::: Records supplied :::

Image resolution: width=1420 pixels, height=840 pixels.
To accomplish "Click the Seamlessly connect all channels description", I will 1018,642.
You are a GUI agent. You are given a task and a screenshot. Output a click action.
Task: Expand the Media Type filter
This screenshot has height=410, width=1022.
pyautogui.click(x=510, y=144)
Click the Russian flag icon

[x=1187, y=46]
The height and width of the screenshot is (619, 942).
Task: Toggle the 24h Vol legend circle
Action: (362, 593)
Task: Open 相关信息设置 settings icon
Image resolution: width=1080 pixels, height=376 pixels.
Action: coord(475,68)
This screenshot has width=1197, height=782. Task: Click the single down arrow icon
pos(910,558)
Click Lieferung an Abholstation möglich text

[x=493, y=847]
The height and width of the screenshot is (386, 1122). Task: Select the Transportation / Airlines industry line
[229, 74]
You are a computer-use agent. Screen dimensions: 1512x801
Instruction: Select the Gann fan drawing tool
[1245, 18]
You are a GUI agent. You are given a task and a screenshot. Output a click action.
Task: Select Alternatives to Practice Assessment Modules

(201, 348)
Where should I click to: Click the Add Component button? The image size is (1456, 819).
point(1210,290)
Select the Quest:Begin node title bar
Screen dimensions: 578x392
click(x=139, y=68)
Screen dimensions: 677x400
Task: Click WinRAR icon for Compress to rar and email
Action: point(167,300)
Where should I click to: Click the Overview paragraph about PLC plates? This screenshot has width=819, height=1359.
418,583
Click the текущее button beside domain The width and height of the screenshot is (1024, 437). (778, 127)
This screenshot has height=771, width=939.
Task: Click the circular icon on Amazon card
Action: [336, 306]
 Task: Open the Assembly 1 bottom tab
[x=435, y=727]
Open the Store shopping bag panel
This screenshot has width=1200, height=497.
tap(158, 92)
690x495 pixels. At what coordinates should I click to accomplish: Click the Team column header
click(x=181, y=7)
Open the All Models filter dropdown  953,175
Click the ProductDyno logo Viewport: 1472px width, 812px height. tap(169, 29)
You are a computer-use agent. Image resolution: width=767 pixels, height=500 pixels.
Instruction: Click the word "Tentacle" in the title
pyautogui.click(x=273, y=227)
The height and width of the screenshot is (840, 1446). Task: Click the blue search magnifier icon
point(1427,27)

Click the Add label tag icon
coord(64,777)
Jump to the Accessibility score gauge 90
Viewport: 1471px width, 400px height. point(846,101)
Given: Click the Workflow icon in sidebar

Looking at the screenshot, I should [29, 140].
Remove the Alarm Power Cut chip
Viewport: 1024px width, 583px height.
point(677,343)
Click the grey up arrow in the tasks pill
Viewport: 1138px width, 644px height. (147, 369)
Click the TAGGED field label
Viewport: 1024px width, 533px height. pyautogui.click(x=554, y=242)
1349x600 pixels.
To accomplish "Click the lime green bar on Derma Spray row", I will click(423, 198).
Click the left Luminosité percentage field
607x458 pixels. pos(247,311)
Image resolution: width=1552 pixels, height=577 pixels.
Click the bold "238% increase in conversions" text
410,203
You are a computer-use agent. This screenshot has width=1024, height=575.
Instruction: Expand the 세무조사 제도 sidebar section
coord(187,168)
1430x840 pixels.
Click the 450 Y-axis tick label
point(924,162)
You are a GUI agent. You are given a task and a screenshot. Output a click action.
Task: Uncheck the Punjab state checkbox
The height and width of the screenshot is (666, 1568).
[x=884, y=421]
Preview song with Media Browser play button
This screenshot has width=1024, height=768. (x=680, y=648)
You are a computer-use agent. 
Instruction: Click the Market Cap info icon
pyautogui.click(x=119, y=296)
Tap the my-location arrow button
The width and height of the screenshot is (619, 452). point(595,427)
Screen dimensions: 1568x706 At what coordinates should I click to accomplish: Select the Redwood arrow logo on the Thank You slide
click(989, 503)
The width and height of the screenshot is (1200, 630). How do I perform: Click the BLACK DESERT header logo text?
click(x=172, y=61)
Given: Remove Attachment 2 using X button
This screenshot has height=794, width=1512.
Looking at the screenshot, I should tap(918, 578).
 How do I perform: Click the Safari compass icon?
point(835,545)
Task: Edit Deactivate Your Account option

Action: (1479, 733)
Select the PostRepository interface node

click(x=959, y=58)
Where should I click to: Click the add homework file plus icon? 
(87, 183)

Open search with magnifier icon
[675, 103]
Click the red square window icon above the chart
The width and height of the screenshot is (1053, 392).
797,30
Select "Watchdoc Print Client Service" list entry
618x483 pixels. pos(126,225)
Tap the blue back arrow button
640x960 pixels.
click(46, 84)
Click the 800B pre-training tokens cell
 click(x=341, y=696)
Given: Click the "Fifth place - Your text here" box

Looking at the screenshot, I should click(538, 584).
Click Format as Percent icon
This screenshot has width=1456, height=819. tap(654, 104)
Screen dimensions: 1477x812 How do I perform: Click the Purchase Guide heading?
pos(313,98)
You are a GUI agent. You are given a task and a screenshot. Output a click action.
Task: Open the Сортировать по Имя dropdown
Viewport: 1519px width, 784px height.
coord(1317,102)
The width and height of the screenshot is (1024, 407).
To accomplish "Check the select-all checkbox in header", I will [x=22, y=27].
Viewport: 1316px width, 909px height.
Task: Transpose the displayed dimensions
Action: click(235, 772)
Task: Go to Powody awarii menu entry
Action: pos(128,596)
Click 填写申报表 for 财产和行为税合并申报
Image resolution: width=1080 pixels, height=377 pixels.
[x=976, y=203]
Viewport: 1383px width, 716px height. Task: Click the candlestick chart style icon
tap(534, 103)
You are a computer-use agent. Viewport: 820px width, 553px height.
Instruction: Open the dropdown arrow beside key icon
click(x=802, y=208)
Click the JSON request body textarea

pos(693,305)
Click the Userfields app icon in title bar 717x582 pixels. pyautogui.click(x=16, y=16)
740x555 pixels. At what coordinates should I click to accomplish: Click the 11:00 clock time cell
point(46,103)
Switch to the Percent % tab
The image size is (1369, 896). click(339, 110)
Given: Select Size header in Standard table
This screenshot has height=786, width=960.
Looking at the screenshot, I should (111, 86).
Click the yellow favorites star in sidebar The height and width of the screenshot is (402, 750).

:::

**Task objective:**
Can you reproduce all of the data above word for word?

**Solved exercise:**
Image resolution: width=1420 pixels, height=840 pixels.
To accomplish "Click the Seamlessly connect all channels description", I will 1018,642.
You are a GUI agent. You are given a task and a screenshot. Output a click action.
Task: Expand the Media Type filter
This screenshot has height=410, width=1022.
pyautogui.click(x=510, y=144)
Click the Russian flag icon

[x=1187, y=46]
The height and width of the screenshot is (619, 942).
Task: Toggle the 24h Vol legend circle
Action: (362, 593)
Task: Open 相关信息设置 settings icon
Image resolution: width=1080 pixels, height=376 pixels.
Action: coord(475,68)
This screenshot has width=1197, height=782. Task: Click the single down arrow icon
pos(910,558)
Click Lieferung an Abholstation möglich text

[x=493, y=847]
The height and width of the screenshot is (386, 1122). Task: Select the Transportation / Airlines industry line
[229, 74]
You are a computer-use agent. Screen dimensions: 1512x801
Instruction: Select the Gann fan drawing tool
[1245, 18]
You are a GUI agent. You are given a task and a screenshot. Output a click action.
Task: Select Alternatives to Practice Assessment Modules

(201, 348)
Where should I click to: Click the Add Component button? The image size is (1456, 819).
point(1210,290)
Select the Quest:Begin node title bar
Screen dimensions: 578x392
click(x=139, y=68)
Screen dimensions: 677x400
Task: Click WinRAR icon for Compress to rar and email
Action: point(167,300)
Where should I click to: Click the Overview paragraph about PLC plates? This screenshot has width=819, height=1359.
418,583
Click the текущее button beside domain The width and height of the screenshot is (1024, 437). (778, 127)
This screenshot has height=771, width=939.
Task: Click the circular icon on Amazon card
Action: [336, 306]
 Task: Open the Assembly 1 bottom tab
[x=435, y=727]
Open the Store shopping bag panel
This screenshot has width=1200, height=497.
tap(158, 92)
690x495 pixels. At what coordinates should I click to accomplish: Click the Team column header
click(x=181, y=7)
Open the All Models filter dropdown  953,175
Click the ProductDyno logo Viewport: 1472px width, 812px height. tap(169, 29)
You are a computer-use agent. Image resolution: width=767 pixels, height=500 pixels.
Instruction: Click the word "Tentacle" in the title
pyautogui.click(x=273, y=227)
The height and width of the screenshot is (840, 1446). Task: Click the blue search magnifier icon
point(1427,27)

Click the Add label tag icon
coord(64,777)
Jump to the Accessibility score gauge 90
Viewport: 1471px width, 400px height. point(846,101)
Given: Click the Workflow icon in sidebar

Looking at the screenshot, I should [29, 140].
Remove the Alarm Power Cut chip
Viewport: 1024px width, 583px height.
point(677,343)
Click the grey up arrow in the tasks pill
Viewport: 1138px width, 644px height. (147, 369)
Click the TAGGED field label
Viewport: 1024px width, 533px height. pyautogui.click(x=554, y=242)
1349x600 pixels.
To accomplish "Click the lime green bar on Derma Spray row", I will click(423, 198).
Click the left Luminosité percentage field
607x458 pixels. pos(247,311)
Image resolution: width=1552 pixels, height=577 pixels.
Click the bold "238% increase in conversions" text
410,203
You are a computer-use agent. This screenshot has width=1024, height=575.
Instruction: Expand the 세무조사 제도 sidebar section
coord(187,168)
1430x840 pixels.
Click the 450 Y-axis tick label
point(924,162)
You are a GUI agent. You are given a task and a screenshot. Output a click action.
Task: Uncheck the Punjab state checkbox
The height and width of the screenshot is (666, 1568).
[x=884, y=421]
Preview song with Media Browser play button
This screenshot has width=1024, height=768. (x=680, y=648)
You are a computer-use agent. 
Instruction: Click the Market Cap info icon
pyautogui.click(x=119, y=296)
Tap the my-location arrow button
The width and height of the screenshot is (619, 452). point(595,427)
Screen dimensions: 1568x706 At what coordinates should I click to accomplish: Select the Redwood arrow logo on the Thank You slide
click(989, 503)
The width and height of the screenshot is (1200, 630). How do I perform: Click the BLACK DESERT header logo text?
click(x=172, y=61)
Given: Remove Attachment 2 using X button
This screenshot has height=794, width=1512.
Looking at the screenshot, I should tap(918, 578).
 How do I perform: Click the Safari compass icon?
point(835,545)
Task: Edit Deactivate Your Account option

Action: (1479, 733)
Select the PostRepository interface node

click(x=959, y=58)
Where should I click to: Click the add homework file plus icon? 
(87, 183)

Open search with magnifier icon
[675, 103]
Click the red square window icon above the chart
The width and height of the screenshot is (1053, 392).
797,30
Select "Watchdoc Print Client Service" list entry
618x483 pixels. pos(126,225)
Tap the blue back arrow button
640x960 pixels.
click(46, 84)
Click the 800B pre-training tokens cell
 click(x=341, y=696)
Given: Click the "Fifth place - Your text here" box

Looking at the screenshot, I should click(538, 584).
Click Format as Percent icon
This screenshot has width=1456, height=819. tap(654, 104)
Screen dimensions: 1477x812 How do I perform: Click the Purchase Guide heading?
pos(313,98)
You are a GUI agent. You are given a task and a screenshot. Output a click action.
Task: Open the Сортировать по Имя dropdown
Viewport: 1519px width, 784px height.
coord(1317,102)
The width and height of the screenshot is (1024, 407).
To accomplish "Check the select-all checkbox in header", I will [x=22, y=27].
Viewport: 1316px width, 909px height.
Task: Transpose the displayed dimensions
Action: click(235, 772)
Task: Go to Powody awarii menu entry
Action: pos(128,596)
Click 填写申报表 for 财产和行为税合并申报
Image resolution: width=1080 pixels, height=377 pixels.
[x=976, y=203]
Viewport: 1383px width, 716px height. Task: Click the candlestick chart style icon
tap(534, 103)
You are a computer-use agent. Viewport: 820px width, 553px height.
Instruction: Open the dropdown arrow beside key icon
click(x=802, y=208)
Click the JSON request body textarea

pos(693,305)
Click the Userfields app icon in title bar 717x582 pixels. pyautogui.click(x=16, y=16)
740x555 pixels. At what coordinates should I click to accomplish: Click the 11:00 clock time cell
point(46,103)
Switch to the Percent % tab
The image size is (1369, 896). click(339, 110)
Given: Select Size header in Standard table
This screenshot has height=786, width=960.
Looking at the screenshot, I should (111, 86).
Click the yellow favorites star in sidebar The height and width of the screenshot is (402, 750).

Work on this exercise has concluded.